Vancouver began responding to the problem in late 1994 with a $1.5 million plan to open safe houses and outreach programs. More money flowed in March after an embarrassing report by Turvey's organization that cited little progress, which appeared just prior to the provincial election. But since then few funds have trickled down, workers say.

BUT if Vancouver has not yet fully come to grips with its problem, neither have American cities, places with squeaky-clean reputations like Wichita, Kan., Oklahoma City, or Minneapolis, says Frank Barnaba, director of the Paul & Lisa Program, an organization that tries to rescue children from prostitution in New York City.

"What's happening in America is so different from the way it used to be," says Mr. Barnaba. "Pimps used to recruit in the city. But they discovered it's much easier to work the burbs. The kids are naive, materialistic, and vulnerable to the pimp's message. It's the strangest thing I've ever seen."

Money is the driving force. Young girls deliver a dollar premium that older women do not. A 14-year-old girl can make $500 or more a night for a pimp. Or he may sell her for $10,000 or more to another pimp. With the increased demand, sex procurers have expanded their hunt for recruits in the suburbs.

In five recent cases, Barnaba says, kids told him they were recruited in suburban areas that included a clothing store in Cleveland, a tattoo parlor in Minnesota, body-piercing salons in Poughkeepsie and Westchester County, N.Y., and a movie theater on Long Island, N.Y.

"A lot of the time naive suburban girls come to the city to hang out and have fun, and within six months they're on the streets prostituting - depending on how much time it takes to brainwash them," says Ericka Moses, who counsels teens at PRIDE, a Minneapolis group trying to help girls and women escape prostitution.

Camille, a former prostitute who works for a group called WHISPER, seeks out young prostitutes on the streets of Minneapolis. On a bright Monday afternoon, she is walking along East Lake Street - which both she and police agree is a dangerous thing to do no matter what the time of day.

Crack rules around here - and the street corners on East Lake on any Saturday night teem with amateur pimps and the girls and women they prostitute.

On this afternoon, however, Camille is handing out condoms like candy - trying to inhibit the spread of AIDS by promoting "safe sex" - while at the same time trying to earn the trust of the working girls.

She approaches a sleepy-eyed girl, 17 years old, sitting on a brick wall. "Has he been beating you?" she asks the girl. There is a white substance on her cheek. The girl says "no."

"Why don't you stop working for a while and go get something to eat," Camille says hopefully. "Here, at least have some of these" - handing over more condoms. She plows on, moving resolutely west on East Lake Street.

Along the street, a gentleman who identifies himself only as "Charlie" sits on a bicycle chewing a toothpick. He has lived around here for years and knows youth prostitution is a booming business these days.
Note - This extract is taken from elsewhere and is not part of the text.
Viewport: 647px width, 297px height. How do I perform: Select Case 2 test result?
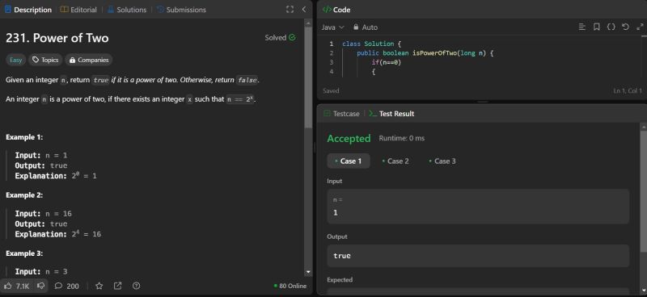[395, 161]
"It's worse now because there's so much more [economic] pressure. It starts with the papa and he puts pressure on the mama, and she puts pressure on the kids. Pretty soon one of them decides he's going to do his own thing."

A roofer, Charlie and his wife have four children. His youngest is 13. He and his wife try to educate and warn her.

"There are a lot of young girls who are vulnerable," he says. "A lot of brothers out here are dog [mean]. They can see the vulnerable girls ... and they know what to say. They say, 'Hey sugar, how would you like to make some fast money?' And the girl says, 'Sure.' ... And pretty soon that's it."

"I talk to my baby girl, and my wife talks to her, and I think she understands," Charlie says. "Least I hope so."